The ruling is a clear signal that the courts are no longer going to tolerate noncompliance by foreclosing parties with borrower discovery requests which go to the threshold issues of standing, chain of title, authority to foreclose, and setoffs. All too often, we see the foreclosure mills asserting “form” objections to borrower discovery followed by the filing of a Motion for Summary Judgment which is obviously filed in an attempt to avoid lawful discovery obligations.
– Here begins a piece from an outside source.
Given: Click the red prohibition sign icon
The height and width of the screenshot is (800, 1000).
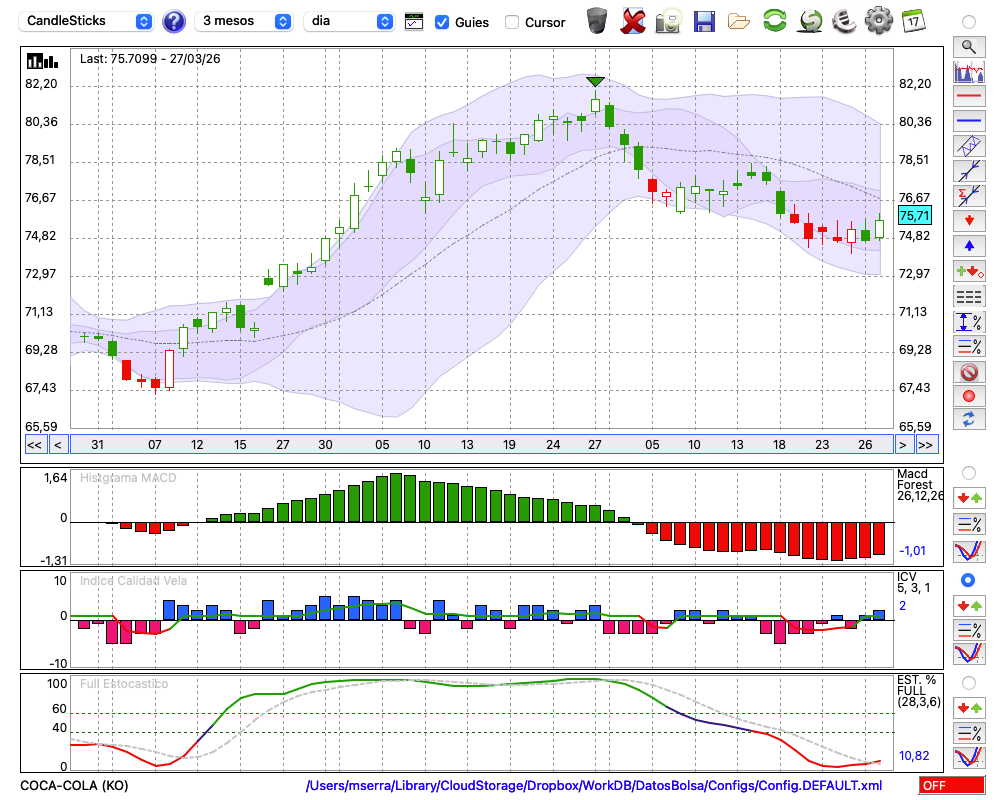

This ruling, and others preceeding it based on the same grounds, demonstrate that the courts will not permit a foreclosing party to ignore its discovery obligations and simultaneously attempt to railroad a summary judgment against the borrower.

Jeff Barnes, Esq., www.ForeclosureDefenseNationwide.com

COUNTRYWIDE TO PAY $108 MILLION FOR ILLEGAL OVERCHARGES TO HOMEOWNERS STRUGGLING TO PAY THEIR MORTGAGES

June 7, 2010

Countrywide mortgage service companies will pay $108 Million to settle a Federal Trade Commission lawsuit alleging that Countrywide subsidiaries collected excessive and illegal fees from troubled borrowers struggling to pay their mortgage loans. According to the lawsuit, Countrywide’s loan-servicing operation deceived homeowners who were behind on their mortgage payments into paying inflated fees adding up to hundreds and in certain cases thousands of dollars for property inspections, lawn mowing, and other “services” which were the creation of Countrywide subsidiaries which hired the vendors and marked up the prices of such “services” often by 100% or more for the sole purpose of generating revenue. The lawsuit alleges that this company strategy on the part of Countrywide was to increase profits from default-related service fees in bad economic times. The overcharges occurred on loans “serviced” by Countrywide before the July, 2008 Bank of America acquisition.

The lawsuit named Countrywide Home Loans, Inc. and BAC Home Loans Servicing LP formerly doing business as Countrywide Home Loans Servicing LP. The monies will be refunded to homeowners who were overcharged before July, 2008. There are also terms permanently barring the defendants from engaging in certain illegal practices, and requiring Countrywide to advise consumers if it intends to use affiliates for default-related services and, if so, to provide a fee schedule for amounts charged by affiliates.

We wish to thank one of our devoted readers for e-mailing this important announcement to us today.